たとえば基本的なアルゴリズムへの対応方法として、
- ユーザーの検索意図に合ったキーワードを設定する
- コンテンツ自体の品質を確保する
- 使いやすさや読み込みが速いといったユーザビリティを確保する
といった方法があります。
アプリストアのアルゴリズムとは
アプリストアには「ASO」という考え方があります。これはユーザーの検索意図に応じて適切なキーワードを設定して、アプリのプロダクトページを上位表示させるために行う一連の対策の基になっている考えです。
ASOにもSEOと同じくアルゴリズムがかかわっており、参考にすることでスムーズなアプリ上位表示やプロダクトページの品質改善などへつなげることができます。アプリストアの詳しいアルゴリズムの仕様についても明らかになっていませんが、App Storeと Google Play公式からの情報を基にどんな対策をすればよいのかはある程度分かるようになっています。
2.アプリストアのアルゴリズムへの対応ポイントとは?App StoreとGoogle Playで分けて解説
ここからはApp StoreとGoogle Play、それぞれのアルゴリズムへの対応ポイントを記載していきます。
App Storeの場合
App Storeの場合は次のような点を意識すると、アルゴリズムへ対応しやすくなります。
キーワードを正確に選択する
App Storeでのキーワード上限は100文字です。ですからアプリを簡潔に説明するスキルが求められます。
公式ではアプリに関する特徴や機能を具体的に説明すると、関連性の高い検索において自社のアプリがヒットする可能性が検索アルゴリズムによって上がる、と解説しています。また
- 検索ボリュームが少ない分上位表示されやすい
- 検索ボリュームが多い分上位表示されにくい
という2つのキーワードのバランスを考えて、設定に入れ込むのも重要です。
ちなみにプロモーション用テキストについてはアルゴリズムに関係なく、検索順位と連動しない点にも注意しておきましょう。
アプリ名やアプリの説明などを適正化する
アプリ名やアプリの説明を適正化することも重要です。
アプリ名は30文字なので、シンプルで分かりやすい、それでいて表記がしやすい機能が把握できるものにする必要があります。ありきたりなキーワードを使ったり、競合アプリと似ている名前は避けることが推奨されています。

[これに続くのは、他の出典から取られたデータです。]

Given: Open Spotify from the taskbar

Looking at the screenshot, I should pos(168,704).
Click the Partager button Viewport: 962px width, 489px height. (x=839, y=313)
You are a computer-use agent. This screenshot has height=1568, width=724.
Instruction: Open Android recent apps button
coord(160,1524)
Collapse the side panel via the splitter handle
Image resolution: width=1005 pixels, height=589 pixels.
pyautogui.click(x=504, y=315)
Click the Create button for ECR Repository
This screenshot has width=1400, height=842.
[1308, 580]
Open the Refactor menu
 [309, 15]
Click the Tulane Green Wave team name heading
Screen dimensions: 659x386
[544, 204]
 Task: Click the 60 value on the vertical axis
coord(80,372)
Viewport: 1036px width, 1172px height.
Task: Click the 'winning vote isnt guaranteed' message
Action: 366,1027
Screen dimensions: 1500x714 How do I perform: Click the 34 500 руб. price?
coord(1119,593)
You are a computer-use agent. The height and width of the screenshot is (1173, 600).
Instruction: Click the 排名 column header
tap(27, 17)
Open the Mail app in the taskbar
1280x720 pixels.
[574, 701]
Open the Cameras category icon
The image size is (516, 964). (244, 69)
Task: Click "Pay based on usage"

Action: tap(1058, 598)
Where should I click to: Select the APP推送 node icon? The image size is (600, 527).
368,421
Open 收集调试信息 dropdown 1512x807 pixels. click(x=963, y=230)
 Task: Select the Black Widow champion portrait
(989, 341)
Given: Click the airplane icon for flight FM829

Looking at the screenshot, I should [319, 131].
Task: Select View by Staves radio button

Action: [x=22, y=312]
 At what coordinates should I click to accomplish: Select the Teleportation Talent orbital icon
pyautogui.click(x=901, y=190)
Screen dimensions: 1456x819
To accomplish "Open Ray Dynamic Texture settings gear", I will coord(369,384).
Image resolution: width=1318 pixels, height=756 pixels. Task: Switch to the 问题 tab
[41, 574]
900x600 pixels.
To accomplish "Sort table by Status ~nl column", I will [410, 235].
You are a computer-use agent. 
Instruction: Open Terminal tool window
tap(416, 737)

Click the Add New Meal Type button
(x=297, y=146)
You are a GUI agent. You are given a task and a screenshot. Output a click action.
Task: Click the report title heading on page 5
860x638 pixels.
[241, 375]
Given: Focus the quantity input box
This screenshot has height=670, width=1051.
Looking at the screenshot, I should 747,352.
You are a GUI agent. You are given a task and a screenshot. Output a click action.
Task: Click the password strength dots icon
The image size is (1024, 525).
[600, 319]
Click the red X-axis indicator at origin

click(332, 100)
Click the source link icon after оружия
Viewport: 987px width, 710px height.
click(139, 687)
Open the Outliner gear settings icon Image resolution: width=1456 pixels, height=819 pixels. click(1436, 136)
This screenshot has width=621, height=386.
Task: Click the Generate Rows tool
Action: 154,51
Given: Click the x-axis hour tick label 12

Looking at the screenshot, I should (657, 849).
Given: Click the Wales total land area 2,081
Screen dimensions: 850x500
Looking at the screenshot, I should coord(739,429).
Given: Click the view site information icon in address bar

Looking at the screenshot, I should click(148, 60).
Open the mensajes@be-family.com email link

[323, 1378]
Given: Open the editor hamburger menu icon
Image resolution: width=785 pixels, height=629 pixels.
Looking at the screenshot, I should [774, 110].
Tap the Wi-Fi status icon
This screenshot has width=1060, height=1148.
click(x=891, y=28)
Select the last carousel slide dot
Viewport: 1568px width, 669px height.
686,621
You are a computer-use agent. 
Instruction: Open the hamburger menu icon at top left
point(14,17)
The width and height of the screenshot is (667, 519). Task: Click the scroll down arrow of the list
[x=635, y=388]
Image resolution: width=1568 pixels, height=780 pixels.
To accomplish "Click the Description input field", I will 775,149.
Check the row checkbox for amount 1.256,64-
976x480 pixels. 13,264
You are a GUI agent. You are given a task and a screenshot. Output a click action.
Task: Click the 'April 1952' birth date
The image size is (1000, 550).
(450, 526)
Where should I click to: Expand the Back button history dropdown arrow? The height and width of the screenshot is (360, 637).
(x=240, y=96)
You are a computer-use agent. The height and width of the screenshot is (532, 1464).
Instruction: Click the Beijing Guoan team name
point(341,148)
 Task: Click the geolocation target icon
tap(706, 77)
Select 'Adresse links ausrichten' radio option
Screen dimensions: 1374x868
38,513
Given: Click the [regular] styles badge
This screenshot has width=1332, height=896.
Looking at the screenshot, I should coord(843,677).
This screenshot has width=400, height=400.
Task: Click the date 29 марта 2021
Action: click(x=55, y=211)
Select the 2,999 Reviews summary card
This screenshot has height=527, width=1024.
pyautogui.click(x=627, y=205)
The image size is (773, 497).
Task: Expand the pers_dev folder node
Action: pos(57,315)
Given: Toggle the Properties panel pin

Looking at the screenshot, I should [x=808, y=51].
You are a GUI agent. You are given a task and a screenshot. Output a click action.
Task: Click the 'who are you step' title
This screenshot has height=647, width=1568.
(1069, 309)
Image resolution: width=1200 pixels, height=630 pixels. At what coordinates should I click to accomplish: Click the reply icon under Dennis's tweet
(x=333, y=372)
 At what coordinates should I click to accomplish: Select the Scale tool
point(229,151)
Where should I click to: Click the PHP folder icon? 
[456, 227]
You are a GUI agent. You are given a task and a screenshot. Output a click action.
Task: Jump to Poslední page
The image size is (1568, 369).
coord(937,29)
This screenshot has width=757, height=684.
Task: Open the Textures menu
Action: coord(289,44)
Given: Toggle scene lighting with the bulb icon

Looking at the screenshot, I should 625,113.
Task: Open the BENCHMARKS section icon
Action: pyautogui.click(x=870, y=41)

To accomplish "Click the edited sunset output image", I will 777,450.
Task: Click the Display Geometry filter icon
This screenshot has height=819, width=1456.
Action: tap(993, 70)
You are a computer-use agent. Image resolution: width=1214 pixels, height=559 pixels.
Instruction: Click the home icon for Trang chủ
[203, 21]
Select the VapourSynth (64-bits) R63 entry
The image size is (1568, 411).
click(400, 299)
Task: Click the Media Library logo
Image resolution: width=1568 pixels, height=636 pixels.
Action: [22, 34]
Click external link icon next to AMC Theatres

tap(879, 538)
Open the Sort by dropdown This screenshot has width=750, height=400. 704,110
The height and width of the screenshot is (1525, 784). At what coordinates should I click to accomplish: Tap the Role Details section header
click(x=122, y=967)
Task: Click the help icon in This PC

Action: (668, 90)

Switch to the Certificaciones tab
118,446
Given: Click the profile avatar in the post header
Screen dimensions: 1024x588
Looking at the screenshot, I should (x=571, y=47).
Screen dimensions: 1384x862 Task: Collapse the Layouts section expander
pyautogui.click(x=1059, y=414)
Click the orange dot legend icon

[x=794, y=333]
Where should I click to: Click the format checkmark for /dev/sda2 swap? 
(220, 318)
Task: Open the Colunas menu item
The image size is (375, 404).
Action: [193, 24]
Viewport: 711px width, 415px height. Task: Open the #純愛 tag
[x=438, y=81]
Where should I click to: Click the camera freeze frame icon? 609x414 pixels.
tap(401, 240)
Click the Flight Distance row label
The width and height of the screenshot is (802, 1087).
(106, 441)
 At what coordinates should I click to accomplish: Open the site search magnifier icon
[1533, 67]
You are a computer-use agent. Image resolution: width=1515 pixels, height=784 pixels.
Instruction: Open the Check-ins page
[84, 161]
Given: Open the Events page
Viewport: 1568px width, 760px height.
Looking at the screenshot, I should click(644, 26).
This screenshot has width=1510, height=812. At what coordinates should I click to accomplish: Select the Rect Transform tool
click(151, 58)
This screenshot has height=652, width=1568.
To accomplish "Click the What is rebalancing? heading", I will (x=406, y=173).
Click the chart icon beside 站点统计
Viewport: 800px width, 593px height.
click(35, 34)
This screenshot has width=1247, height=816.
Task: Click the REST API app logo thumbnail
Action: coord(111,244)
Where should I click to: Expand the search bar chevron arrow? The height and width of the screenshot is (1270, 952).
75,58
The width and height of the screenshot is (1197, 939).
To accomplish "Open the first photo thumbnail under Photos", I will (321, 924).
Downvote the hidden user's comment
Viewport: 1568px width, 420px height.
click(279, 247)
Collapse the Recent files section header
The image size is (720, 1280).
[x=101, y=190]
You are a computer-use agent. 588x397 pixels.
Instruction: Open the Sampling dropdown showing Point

またアプリの魅力の解説については、サブタイトルを使用してみてください。こちらもアプリについて分かりやすい説明が求められます。また説明に関する独自性も求められるので注意しましょう。
適切にカテゴリを選択する
プライマリカテゴリは、ユーザーが自分に合ったアプリを探す際にかかわってくる重要な要素です。また「App」タブと「ゲーム」タブ、どちらに自社のアプリが表示されるかを決める要素でもあるので開発者側は設定に注意する必要があります。さらにアルゴリズムに基づいてアプリの表示されやすさを上げるためには、セカンダリカテゴリの設定も重要です。
関連性がないとそもそもApp Storeの審査に通らないので、最も適したカテゴリを選択して設定してみましょう。
その他
その他、以下のような対策が有効です。
- ポジティブな評価を増やす
- アプリ内イベントを活用する
- 課金アイテムの情報を充実させる
はっきりアルゴリズムに影響するとは書いてありませんが、ユーザビリティの観点から結果的にダウンロード数上昇といった指標に関係してくる対策です。
Google Playの場合
続いては、Google Playの場合アルゴリズムへ対応するポイントがどうなっているのか解説していきます。
高品質で魅力的なアプリを作る
コンテンツの質が最初から確保されていないと、いくらアルゴリズム対策をしても上位表示は達成されません。
Googleでは
- ターゲットユーザーのニーズと合うように設計する
- アプリの操作性に影響が出ることを避ける
といった工夫で、ユーザー体験を改善して品質を向上できると解説しています。
アプリの質を上げる対策としては具体的に
- 直感的でレスポンシブな操作ができるメニューオプションなどを設定する
- 権限やデータ利用について詳しく説明する
- 広告が邪魔にならないよう適切に配置する
- 国に合わせたローカライズも実施する
- 独自性を確保しながら継続的に価値を提供できるように分析を行う
- レビューの確認や返信などを行う
といった方法が挙げられているのもポイントです。
リリースへの準備を怠らない
ユーザー体験確保のためリリースの準備や指標の操作、データの確認などを行う際に以下のポイントが重要になってきます。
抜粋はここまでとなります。